Jamie Dornan, Keira Knightley’s old flame, has found a new passion as lead singer of Sons of Jim, says Kate Butler

When Jamie Dornan, the Co Down model and lead singer with Sons of Jim, showcased four new songs at London’s Teatro club last month, the tabloid newspapers soon set about decoding the heartfelt lyrics. The song Only on the Outside, it was reported confidently, was written about Dornan’s former girlfriend, the actress Keira Knightley.
It wasn’t such an extraordinary leap to make. Dornan and Knightley had a very public romance for two years before splitting last summer. Only on the Outside, meanwhile, details the singer’s disillusionment with a lover who is being influenced by “fancy friends”. Dornan, however, denies that it is about Knightley, pointing out that he composes all of the songs with his bandmate, David Alexander. “Considering Dave and I write together, I can’t work out how it could be true,” he says.

NI_MPU('middle');Such denials are becoming routine for Dornan. Since he and Knightley split up, the 24-year-old model’s love life has been under the media microscope. Sienna Miller and Lindsay Lohan have been linked with him, while a recent Calvin Klein photo shoot with Kate Moss led to speculation that there was a budding romance. The truth, according to Dornan, is nothing more than wishful thinking on the part of the celebrity gossip hacks.
“It’s funny, I did exactly the same job two years ago for Calvin Klein, but I did it with Natalia Vodianova,” he says. “This year, because it’s with Kate, there’s a lot more hype about it.”

Although Dornan was already a successful model before he began dating Knightley, the pairing made him a tabloid favourite. Dark and brooding, his athletic physique comes from a passion for rugby. He is also slight, however, lending a vulnerable romantic air to his features.

When he moved to London (where he now lives with his older sister, Jessica) to pursue modelling, he lost a stone in weight. “Not consciously,” he says. “When I was playing rugby I was in the gym the whole time. (In London) I just didn’t go to the gym as much — at all, actually — so I just naturally weakened.”

He says he has no idea what level of celebrity he enjoys and that the tabloids are only an intermittent annoyance, something he is still able to laugh off. Whatever experience Dornan has had of fame thus far, though, he’s not shy of pursuing it further.
For the past year, Dornan has been recording songs with former school friend Alexander.

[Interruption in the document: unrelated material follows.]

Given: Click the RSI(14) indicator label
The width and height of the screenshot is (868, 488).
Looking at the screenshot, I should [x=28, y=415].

He also has a Hollywood debut under his belt, appearing in Sofia Coppola’s Marie Antoinette, due to be released here early next year. While some credited Knightley with launching his acting career, Dornan says his modelling brought him to the attention of Coppola, who was friendly with a photographer he worked with in New York.
Dornan had acted throughout his teens. Growing up in Holywood, Co Down, his aunt was a member of a local amateur dramatics club, the Holywood Players. When he was 14, Dornan toured the Irish amateur theatre festival circuit, appearing in Chekov’s The Cherry Orchard. His father’s interest in acting was also influential.

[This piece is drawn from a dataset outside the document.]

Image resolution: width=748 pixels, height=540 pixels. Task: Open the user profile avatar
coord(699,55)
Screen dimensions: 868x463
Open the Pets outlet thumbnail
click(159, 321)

“When he left school, he wanted to be an actor and was offered a place at Rada,” says Dornan. “He didn’t take it. Back then things were a bit different and his parents were very strict and wanted him to be a doctor. It has all worked out very well for him — he’s a very good doctor — but I think there’s part of him that would love to have lived out that life and he’s kind of living it through me, which I think he enjoys.”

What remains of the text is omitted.